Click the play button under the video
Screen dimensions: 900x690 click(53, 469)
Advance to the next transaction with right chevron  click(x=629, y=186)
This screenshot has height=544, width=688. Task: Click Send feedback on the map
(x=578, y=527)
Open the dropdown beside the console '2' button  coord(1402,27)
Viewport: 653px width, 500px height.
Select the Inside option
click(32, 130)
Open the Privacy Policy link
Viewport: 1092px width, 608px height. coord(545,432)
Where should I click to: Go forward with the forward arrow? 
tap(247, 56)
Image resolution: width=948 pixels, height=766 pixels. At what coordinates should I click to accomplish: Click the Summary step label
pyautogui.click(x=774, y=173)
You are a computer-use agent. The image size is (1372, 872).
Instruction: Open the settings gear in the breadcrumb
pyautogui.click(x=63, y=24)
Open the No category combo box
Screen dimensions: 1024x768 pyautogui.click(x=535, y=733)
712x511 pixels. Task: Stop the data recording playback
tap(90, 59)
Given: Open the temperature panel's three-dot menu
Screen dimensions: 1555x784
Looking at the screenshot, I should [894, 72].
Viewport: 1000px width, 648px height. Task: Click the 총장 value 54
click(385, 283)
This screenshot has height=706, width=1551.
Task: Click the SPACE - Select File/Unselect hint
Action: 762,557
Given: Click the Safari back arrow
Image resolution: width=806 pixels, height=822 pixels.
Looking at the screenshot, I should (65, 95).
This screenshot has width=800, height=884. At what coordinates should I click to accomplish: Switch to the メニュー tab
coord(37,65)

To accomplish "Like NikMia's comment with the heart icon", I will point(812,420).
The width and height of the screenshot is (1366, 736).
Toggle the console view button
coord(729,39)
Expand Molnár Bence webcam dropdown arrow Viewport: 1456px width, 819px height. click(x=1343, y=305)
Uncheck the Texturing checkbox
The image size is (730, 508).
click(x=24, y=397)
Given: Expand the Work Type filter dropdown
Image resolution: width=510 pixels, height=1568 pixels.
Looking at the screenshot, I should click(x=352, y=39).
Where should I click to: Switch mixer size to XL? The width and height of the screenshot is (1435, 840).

┄┄┄┄┄┄

WORK TO COMPLETE => Rewrite all of the rows above, changing every "dropdown" to "drop-down" and leaving everything else as it is.

EXERCISE SOLUTION =>
Click the play button under the video
Screen dimensions: 900x690 click(53, 469)
Advance to the next transaction with right chevron  click(x=629, y=186)
This screenshot has height=544, width=688. Task: Click Send feedback on the map
(x=578, y=527)
Open the drop-down beside the console '2' button  coord(1402,27)
Viewport: 653px width, 500px height.
Select the Inside option
click(32, 130)
Open the Privacy Policy link
Viewport: 1092px width, 608px height. coord(545,432)
Where should I click to: Go forward with the forward arrow? 
tap(247, 56)
Image resolution: width=948 pixels, height=766 pixels. At what coordinates should I click to accomplish: Click the Summary step label
pyautogui.click(x=774, y=173)
You are a computer-use agent. The image size is (1372, 872).
Instruction: Open the settings gear in the breadcrumb
pyautogui.click(x=63, y=24)
Open the No category combo box
Screen dimensions: 1024x768 pyautogui.click(x=535, y=733)
712x511 pixels. Task: Stop the data recording playback
tap(90, 59)
Given: Open the temperature panel's three-dot menu
Screen dimensions: 1555x784
Looking at the screenshot, I should [894, 72].
Viewport: 1000px width, 648px height. Task: Click the 총장 value 54
click(385, 283)
This screenshot has height=706, width=1551.
Task: Click the SPACE - Select File/Unselect hint
Action: 762,557
Given: Click the Safari back arrow
Image resolution: width=806 pixels, height=822 pixels.
Looking at the screenshot, I should (65, 95).
This screenshot has width=800, height=884. At what coordinates should I click to accomplish: Switch to the メニュー tab
coord(37,65)

To accomplish "Like NikMia's comment with the heart icon", I will point(812,420).
The width and height of the screenshot is (1366, 736).
Toggle the console view button
coord(729,39)
Expand Molnár Bence webcam drop-down arrow Viewport: 1456px width, 819px height. click(x=1343, y=305)
Uncheck the Texturing checkbox
The image size is (730, 508).
click(x=24, y=397)
Given: Expand the Work Type filter drop-down
Image resolution: width=510 pixels, height=1568 pixels.
Looking at the screenshot, I should click(x=352, y=39).
Where should I click to: Switch mixer size to XL? The width and height of the screenshot is (1435, 840).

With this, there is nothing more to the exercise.